For local voter and Democrat Tim Clougherty increased party presence in the Senate is one step toward a more functional legislature. On Tuesday night, he knew Republicans would likely retain control of both chambers, but felt strongly that a closer party balance in the senate could create a new pressure on republicans in the far right.
“It prevents the far-right wing of the Republican Party from being able to push their things through, so that if you want to pass things you need some bipartisan votes,” he said. “That’s where you have a chance to make some of these proposals be more moderate.”
Some of the biggest issues for voters in the district, according to Smith’s campaign manager, Jake Pawlak, are Marcellus Shale drilling, education, and jobs. Pawlak said Smith’s support of drilling regulation at the local level garnered him great support among constituents.

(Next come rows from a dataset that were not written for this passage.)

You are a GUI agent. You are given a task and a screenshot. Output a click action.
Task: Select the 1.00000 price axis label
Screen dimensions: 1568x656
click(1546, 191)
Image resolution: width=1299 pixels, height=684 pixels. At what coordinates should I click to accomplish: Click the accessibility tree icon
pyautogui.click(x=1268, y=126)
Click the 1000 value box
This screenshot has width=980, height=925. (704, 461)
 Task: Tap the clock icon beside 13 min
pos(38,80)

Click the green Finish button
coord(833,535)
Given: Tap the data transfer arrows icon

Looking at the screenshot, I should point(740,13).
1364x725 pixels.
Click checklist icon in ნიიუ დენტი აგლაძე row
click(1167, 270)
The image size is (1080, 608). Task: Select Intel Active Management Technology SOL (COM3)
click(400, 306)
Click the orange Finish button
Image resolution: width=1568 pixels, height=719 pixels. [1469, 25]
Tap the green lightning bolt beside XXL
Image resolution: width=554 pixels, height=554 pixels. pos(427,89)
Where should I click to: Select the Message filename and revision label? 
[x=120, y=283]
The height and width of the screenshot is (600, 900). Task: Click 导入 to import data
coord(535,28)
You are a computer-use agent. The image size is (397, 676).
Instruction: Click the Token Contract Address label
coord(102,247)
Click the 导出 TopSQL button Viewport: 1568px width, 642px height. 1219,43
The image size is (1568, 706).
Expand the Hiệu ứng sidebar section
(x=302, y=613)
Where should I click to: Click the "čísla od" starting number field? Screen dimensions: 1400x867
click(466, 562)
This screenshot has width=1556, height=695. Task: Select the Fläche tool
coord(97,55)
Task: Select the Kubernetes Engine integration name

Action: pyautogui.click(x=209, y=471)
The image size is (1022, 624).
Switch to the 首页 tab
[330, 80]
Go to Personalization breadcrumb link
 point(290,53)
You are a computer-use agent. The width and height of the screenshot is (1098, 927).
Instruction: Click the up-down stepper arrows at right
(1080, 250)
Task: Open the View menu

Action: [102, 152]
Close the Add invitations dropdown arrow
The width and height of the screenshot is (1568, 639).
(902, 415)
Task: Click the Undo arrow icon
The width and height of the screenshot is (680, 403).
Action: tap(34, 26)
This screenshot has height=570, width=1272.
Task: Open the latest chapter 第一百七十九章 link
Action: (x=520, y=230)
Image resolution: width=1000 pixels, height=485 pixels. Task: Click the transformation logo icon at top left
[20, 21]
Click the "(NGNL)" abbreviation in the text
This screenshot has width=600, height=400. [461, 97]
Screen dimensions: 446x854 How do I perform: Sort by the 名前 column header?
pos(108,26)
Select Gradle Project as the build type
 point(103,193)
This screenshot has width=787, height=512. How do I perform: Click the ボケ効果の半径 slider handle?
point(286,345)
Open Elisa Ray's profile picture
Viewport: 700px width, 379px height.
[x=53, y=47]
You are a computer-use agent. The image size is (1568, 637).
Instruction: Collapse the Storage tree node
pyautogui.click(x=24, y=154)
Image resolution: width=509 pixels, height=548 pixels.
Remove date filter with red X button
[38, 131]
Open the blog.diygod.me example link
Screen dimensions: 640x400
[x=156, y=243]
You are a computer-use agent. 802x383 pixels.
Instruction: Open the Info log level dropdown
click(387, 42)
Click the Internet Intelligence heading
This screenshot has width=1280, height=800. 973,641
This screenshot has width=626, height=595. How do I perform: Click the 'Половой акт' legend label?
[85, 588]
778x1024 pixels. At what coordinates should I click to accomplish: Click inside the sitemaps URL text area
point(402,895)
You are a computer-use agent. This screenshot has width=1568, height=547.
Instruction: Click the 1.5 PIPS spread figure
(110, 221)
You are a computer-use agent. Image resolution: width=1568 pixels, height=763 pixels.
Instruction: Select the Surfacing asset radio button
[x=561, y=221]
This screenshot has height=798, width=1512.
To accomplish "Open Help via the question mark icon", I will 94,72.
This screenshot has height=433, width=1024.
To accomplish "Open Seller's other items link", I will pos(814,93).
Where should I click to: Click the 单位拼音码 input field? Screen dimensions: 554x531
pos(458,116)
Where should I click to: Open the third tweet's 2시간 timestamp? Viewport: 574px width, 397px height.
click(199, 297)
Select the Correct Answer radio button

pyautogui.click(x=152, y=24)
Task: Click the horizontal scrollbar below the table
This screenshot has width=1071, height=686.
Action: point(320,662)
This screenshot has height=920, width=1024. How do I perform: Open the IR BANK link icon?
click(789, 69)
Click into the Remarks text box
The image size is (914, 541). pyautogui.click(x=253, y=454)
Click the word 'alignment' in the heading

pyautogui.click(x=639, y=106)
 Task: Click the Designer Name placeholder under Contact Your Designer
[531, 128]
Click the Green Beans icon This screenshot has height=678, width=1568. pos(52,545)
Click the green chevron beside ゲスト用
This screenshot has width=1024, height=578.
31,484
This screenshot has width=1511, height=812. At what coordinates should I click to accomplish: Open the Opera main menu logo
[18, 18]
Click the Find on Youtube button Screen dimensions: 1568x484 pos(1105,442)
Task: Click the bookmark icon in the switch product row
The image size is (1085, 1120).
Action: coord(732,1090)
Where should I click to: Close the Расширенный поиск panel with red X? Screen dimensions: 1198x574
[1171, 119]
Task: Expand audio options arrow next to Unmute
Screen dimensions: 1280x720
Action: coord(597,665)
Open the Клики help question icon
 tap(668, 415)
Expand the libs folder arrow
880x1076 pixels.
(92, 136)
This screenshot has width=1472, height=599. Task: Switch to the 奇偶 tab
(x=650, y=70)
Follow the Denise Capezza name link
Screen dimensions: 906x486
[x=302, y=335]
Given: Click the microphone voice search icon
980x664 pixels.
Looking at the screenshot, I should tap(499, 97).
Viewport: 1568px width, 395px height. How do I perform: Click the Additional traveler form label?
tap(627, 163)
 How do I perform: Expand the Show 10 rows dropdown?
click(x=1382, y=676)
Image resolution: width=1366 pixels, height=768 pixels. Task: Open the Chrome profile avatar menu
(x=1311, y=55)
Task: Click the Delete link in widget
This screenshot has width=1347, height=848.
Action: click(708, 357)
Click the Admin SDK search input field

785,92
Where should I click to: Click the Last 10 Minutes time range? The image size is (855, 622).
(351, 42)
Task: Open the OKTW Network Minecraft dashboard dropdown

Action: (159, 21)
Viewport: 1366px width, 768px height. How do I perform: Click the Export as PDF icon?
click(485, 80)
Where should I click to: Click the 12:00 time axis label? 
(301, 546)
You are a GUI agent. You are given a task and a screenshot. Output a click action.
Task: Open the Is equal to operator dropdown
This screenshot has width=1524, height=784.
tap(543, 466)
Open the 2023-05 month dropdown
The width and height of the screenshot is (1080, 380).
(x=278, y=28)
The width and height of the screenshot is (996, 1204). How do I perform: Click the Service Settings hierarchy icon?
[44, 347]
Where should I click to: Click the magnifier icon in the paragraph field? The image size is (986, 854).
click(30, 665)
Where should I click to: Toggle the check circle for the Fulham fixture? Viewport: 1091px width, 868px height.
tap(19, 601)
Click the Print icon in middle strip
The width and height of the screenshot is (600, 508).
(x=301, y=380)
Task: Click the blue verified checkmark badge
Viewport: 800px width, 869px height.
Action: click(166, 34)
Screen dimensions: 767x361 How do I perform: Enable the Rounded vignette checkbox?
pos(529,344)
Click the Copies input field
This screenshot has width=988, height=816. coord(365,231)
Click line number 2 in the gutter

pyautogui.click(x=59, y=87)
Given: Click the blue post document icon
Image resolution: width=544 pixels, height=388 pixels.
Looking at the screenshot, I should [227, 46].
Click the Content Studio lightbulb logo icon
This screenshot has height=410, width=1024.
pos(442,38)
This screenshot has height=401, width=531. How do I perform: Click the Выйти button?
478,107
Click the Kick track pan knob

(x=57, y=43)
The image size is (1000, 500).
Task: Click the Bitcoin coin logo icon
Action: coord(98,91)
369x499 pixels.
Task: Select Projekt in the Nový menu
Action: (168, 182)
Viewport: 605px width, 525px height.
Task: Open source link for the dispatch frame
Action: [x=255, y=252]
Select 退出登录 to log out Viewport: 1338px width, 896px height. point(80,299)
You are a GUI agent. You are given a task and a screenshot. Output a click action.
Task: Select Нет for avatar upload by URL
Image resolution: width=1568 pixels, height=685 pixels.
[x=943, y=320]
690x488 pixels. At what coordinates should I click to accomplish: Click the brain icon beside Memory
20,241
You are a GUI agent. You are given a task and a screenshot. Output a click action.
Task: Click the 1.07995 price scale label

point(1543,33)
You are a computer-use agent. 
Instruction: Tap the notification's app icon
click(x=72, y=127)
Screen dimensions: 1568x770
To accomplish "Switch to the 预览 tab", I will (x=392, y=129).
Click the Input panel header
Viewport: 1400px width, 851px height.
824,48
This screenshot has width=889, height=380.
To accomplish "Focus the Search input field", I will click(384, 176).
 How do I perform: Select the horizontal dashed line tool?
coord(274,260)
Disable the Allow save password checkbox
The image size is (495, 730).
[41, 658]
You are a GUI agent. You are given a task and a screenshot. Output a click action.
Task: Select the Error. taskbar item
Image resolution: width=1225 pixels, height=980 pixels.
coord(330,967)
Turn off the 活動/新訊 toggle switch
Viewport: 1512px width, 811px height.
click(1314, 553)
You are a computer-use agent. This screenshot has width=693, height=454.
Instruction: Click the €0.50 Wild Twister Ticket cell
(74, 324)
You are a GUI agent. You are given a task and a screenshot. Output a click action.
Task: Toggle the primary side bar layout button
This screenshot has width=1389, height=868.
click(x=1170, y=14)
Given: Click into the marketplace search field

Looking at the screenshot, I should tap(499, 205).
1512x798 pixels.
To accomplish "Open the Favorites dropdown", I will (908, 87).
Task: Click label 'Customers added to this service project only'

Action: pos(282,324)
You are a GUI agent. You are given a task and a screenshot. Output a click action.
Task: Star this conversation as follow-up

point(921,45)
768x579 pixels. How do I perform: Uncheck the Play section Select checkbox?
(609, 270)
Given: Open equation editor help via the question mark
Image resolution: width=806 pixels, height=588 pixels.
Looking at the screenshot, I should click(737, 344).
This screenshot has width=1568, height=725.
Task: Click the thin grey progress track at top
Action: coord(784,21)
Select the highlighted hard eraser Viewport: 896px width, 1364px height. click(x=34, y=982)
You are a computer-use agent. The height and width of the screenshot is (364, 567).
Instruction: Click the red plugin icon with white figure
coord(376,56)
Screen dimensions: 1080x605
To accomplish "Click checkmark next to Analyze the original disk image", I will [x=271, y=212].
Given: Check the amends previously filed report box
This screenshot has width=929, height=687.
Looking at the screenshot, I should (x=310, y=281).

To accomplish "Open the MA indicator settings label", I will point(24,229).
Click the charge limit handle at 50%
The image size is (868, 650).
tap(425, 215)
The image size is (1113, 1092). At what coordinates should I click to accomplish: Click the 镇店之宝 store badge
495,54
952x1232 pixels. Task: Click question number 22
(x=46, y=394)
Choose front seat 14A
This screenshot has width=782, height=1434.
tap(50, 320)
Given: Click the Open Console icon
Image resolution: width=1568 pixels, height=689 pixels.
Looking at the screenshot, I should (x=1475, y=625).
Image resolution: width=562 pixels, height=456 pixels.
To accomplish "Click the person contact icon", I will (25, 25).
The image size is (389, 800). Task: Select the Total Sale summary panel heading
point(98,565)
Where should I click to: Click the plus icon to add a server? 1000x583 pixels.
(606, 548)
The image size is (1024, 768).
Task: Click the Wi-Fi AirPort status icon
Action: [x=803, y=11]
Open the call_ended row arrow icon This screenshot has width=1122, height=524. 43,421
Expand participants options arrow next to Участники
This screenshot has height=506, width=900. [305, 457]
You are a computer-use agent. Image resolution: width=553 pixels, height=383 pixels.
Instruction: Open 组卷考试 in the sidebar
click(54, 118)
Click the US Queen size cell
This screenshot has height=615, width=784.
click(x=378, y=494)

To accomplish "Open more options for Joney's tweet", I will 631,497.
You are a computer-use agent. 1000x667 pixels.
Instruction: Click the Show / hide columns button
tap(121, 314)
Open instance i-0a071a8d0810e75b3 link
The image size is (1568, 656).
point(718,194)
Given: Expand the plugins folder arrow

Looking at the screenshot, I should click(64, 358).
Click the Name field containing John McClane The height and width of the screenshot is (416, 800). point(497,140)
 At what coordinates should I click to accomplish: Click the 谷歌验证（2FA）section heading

“Matt had opposed Act 13, especially because of the lack of local control in that piece of legislation, as well as a lack of a severance tax that will properly allow us to account for the public health, environmental, and infrastructure costs of the development,” he said. Act 13 went into effect in February 2012, setting drilling fees for wells and restricting local governments from creating special requirements in their areas.
To create jobs, Smith calls for strategic investments in 21-century industries. “We’re working to create high-quality jobs in energy and green building and all the areas we know will serve us well,” he said.